W ostatnich tygodniach w Hiszpanii rozgorzała debata na temat noszenia w miejscach publicznych nikabów i burek - czyli nakryć islamskich, które całkowicie zasłaniają twarz lub całą sylwetkę.
Zakaz ich noszenia w budynkach użyteczności publicznej został przyjęty również przez inne katalońskie miasta: Leridę, El Vendrell i Tarragonę. W Katalonii mniejszość muzułmańska jest liczniejsza niż w innych regionach Hiszpanii.
W Barcelonie zakaz zostanie wprowadzony w życie dekretem po sezonie letnim.
Wprowadzenie zakazu tłumaczone jest względami bezpieczeństwa. - Nie jest dopuszczalne, by niemożliwa była identyfikacja osoby, która wchodzi do budynku - wyjaśnił burmistrz Hereu. Dodał, że zakaz będzie dotyczył również osób w kaskach i kominiarkach.

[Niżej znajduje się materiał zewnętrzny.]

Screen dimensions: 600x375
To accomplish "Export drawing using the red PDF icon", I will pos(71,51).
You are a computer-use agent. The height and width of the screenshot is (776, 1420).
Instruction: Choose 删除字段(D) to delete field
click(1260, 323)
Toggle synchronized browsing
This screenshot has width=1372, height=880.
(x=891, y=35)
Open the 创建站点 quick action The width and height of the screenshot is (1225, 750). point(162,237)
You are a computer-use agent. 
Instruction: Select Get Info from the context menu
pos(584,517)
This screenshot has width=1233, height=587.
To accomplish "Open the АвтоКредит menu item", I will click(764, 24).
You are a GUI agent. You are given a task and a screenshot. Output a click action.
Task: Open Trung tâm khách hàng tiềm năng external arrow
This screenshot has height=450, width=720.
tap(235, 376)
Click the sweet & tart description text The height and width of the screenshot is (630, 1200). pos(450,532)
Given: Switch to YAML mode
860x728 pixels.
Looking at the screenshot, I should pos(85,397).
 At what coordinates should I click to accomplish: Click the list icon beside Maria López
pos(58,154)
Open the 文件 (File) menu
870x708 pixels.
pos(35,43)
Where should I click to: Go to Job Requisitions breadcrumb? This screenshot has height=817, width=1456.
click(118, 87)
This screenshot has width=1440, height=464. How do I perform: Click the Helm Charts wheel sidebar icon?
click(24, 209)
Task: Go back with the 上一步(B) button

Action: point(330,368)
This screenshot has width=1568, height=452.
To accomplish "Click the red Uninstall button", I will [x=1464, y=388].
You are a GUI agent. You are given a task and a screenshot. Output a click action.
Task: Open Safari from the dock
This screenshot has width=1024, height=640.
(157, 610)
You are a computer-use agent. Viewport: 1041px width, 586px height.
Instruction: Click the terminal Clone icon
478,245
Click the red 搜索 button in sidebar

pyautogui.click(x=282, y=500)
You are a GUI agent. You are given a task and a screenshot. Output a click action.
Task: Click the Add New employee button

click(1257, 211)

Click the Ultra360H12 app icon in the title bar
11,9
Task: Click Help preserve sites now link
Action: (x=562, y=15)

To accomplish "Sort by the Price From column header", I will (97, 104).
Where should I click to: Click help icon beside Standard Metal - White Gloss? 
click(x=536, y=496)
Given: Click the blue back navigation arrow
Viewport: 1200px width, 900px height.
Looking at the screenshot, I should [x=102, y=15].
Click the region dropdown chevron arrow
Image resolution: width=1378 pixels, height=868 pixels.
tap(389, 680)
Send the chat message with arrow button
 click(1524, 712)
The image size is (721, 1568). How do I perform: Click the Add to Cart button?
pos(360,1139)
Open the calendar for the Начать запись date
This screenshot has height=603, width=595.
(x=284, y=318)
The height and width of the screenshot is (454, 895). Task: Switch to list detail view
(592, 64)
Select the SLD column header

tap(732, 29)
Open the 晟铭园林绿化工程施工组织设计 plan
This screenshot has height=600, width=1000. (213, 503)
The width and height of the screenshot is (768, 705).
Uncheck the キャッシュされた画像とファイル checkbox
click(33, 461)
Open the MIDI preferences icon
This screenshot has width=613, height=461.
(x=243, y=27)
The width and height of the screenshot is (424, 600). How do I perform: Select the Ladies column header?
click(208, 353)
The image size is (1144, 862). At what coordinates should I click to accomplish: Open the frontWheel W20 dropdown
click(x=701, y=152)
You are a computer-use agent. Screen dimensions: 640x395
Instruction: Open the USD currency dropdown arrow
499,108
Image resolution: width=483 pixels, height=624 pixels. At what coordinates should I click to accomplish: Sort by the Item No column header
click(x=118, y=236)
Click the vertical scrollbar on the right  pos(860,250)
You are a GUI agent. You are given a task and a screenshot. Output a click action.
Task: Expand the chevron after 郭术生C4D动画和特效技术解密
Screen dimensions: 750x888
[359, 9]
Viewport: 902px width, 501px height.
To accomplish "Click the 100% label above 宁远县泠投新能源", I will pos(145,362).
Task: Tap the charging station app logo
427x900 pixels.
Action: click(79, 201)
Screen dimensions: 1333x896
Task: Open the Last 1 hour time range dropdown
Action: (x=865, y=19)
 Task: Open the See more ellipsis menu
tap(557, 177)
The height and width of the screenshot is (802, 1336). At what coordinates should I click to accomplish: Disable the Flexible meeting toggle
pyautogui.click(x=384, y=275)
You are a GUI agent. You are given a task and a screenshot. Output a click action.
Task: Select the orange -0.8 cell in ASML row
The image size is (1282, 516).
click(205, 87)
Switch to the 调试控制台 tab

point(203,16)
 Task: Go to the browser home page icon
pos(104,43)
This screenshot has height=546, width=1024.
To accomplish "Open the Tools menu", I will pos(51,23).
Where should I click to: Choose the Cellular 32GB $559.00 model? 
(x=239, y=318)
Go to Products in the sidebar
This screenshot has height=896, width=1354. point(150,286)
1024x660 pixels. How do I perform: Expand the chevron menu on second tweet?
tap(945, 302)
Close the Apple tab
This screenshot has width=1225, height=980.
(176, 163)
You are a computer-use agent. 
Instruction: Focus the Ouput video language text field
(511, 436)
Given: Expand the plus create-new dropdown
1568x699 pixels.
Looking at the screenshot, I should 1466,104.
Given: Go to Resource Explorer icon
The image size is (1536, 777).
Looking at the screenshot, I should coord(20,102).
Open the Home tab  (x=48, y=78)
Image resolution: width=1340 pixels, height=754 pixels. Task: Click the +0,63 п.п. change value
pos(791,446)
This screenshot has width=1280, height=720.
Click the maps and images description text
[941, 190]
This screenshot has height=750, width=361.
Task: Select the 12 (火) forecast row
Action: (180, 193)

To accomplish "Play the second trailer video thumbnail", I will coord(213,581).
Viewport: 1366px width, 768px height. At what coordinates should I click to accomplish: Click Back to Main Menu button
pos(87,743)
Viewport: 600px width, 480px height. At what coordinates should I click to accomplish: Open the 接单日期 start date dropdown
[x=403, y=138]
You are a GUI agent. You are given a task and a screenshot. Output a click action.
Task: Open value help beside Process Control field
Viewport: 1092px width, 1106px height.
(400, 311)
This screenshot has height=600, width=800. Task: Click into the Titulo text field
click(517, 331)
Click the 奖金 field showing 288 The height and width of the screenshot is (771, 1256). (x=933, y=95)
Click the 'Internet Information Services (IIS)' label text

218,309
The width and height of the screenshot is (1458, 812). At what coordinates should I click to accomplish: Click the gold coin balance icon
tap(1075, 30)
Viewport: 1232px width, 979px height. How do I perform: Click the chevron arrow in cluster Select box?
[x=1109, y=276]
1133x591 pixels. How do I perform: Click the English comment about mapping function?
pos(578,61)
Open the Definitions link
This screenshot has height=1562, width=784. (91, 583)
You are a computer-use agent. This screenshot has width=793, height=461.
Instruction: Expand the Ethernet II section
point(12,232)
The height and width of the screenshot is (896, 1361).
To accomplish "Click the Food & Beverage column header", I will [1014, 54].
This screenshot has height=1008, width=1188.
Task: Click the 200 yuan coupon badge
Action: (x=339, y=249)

"Noszenie burki i nikabu podważa godność oraz wolność kobiet" - napisał na swojej stronie internetowej konserwatywny radny Barcelony Alberto Fernandez.
Konserwatywna Partia Ludowa (PP) zaproponowała, by zakazać noszenia burek i nikabów również na ulicach.
Przedstawiciele 11 meczetów katalońskich ogłosili, że mają zamiar zaskarżyć zakaz w hiszpańskim Trybunale Konstytucyjnym.
Niebieska burka, jak też podobny do niej i dużo częściej spotykany w Europie ciemny nikab, są religijnymi ubiorami rozpowszechnionymi zwłaszcza wśród radykalnych muzułmanów, przede wszystkim salafitów.